━━━ TEKST DO ANALIZY

Kreatywnik znalazłam jakiś rok temu – kiedy moje blogowanie zaczęło się rozszerzać poza horyzonty związane z podróżą do Londynu śladami bajek. Zobaczyłam wtedy, że jedna mama bardzo fajnie opisuje kreatywne zabawy ze swoimi dziećmi. Kiedy Agnieszka dołączyła do DZIECKA NA WARSZTAT, nie wiedziałam, że jej Tomek choruje. Dopiero, gdy rozmawiałyśmy z dziewczynami o sposobach w jaki DZIECKO NA WARSZTAT mogłoby pokazać się też z dobrej strony, okazało się, że wśród nas jest też Mama, której to wsparcie bardzo by się przydało. Dlatego, bez zastanowienia podjęłam decyzję, że DZIECKO NA WARSZTAT wspiera Tomka!
3 miesiące za wcześnie!
Tomek wraz z Martynką, przyszli na świat w 28 tygodniu ciąży. Wtedy, kiedy większość mam nie ma jeszcze skompletowanych wyprawek – bo to przecież jeszcze prawie trzy miesiące do końca. Od początku ile maleńkie ciałka wystawione były na wiele niebezpieczeństw związanych z ich wczesnym urodzeniem. Martynka poradziła sobie nieco lepiej. Natomiast historii choroby Tomka pozazdrościłby niejeden 90-latek.

━━━━━━
━━━ POKAZANE WIERSZE

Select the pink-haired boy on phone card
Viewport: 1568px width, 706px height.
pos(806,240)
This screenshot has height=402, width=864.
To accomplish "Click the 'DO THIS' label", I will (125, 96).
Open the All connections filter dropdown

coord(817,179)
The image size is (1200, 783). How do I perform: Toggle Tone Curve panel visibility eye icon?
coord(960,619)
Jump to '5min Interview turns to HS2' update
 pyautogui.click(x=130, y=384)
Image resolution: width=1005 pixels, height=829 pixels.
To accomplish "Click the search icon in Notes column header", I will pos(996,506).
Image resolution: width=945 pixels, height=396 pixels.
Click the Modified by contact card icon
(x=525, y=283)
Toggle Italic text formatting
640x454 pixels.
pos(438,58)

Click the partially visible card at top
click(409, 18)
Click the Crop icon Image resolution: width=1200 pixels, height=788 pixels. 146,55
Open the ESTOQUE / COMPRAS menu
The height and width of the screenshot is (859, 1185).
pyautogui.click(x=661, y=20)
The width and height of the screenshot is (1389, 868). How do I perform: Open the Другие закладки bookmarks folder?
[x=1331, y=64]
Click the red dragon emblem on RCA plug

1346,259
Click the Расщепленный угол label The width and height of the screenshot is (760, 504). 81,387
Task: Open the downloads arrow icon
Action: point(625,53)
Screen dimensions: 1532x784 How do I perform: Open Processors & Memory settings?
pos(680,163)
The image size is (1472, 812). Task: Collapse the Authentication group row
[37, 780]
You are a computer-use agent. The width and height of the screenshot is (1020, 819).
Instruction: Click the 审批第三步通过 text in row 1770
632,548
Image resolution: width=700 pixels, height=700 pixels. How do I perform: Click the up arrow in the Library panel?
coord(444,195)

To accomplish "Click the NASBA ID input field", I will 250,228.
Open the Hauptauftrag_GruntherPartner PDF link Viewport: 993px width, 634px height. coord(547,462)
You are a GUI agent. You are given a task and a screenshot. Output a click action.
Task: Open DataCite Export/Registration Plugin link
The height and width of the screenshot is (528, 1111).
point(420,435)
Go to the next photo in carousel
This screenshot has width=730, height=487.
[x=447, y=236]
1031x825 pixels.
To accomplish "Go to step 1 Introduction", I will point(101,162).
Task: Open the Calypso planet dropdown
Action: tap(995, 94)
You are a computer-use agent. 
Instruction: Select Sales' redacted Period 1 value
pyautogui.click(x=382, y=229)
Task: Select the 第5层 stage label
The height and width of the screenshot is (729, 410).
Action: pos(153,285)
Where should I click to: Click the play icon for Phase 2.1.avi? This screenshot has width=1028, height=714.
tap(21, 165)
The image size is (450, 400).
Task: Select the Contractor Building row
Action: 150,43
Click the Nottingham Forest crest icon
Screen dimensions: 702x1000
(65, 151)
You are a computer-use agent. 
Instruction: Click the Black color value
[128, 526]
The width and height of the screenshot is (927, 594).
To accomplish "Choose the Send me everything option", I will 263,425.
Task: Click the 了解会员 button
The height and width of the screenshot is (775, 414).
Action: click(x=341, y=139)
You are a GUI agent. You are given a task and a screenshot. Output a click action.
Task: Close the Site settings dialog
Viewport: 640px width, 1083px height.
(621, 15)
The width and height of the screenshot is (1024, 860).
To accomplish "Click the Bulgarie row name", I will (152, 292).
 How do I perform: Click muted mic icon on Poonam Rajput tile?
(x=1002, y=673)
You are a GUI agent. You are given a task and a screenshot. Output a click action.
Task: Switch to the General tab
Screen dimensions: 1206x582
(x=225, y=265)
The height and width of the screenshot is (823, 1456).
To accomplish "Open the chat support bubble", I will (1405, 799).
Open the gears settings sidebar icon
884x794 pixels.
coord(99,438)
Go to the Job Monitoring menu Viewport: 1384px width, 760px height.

━━━━━━

POLECENIA:
(1) W którym tygodniu ciąży przyszli na świat Tomek i Martynka według tekstu o Tomku?
(2) Przepisz z tekstu o Tomku dokładnie fragment od słów „Kreatywnik znalazłam jakiś” aż po słowa „WARSZTAT wspiera Tomka!”.
Wiersze to materiał odrębny od tekstu.

ODPOWIEDZI:
(1) W 28 tygodniu ciąży.

(2)
Kreatywnik znalazłam jakiś rok temu – kiedy moje blogowanie zaczęło się rozszerzać poza horyzonty związane z podróżą do Londynu śladami bajek. Zobaczyłam wtedy, że jedna mama bardzo fajnie opisuje kreatywne zabawy ze swoimi dziećmi. Kiedy Agnieszka dołączyła do DZIECKA NA WARSZTAT, nie wiedziałam, że jej Tomek choruje. Dopiero, gdy rozmawiałyśmy z dziewczynami o sposobach w jaki DZIECKO NA WARSZTAT mogłoby pokazać się też z dobrej strony, okazało się, że wśród nas jest też Mama, której to wsparcie bardzo by się przydało. Dlatego, bez zastanowienia podjęłam decyzję, że DZIECKO NA WARSZTAT wspiera Tomka!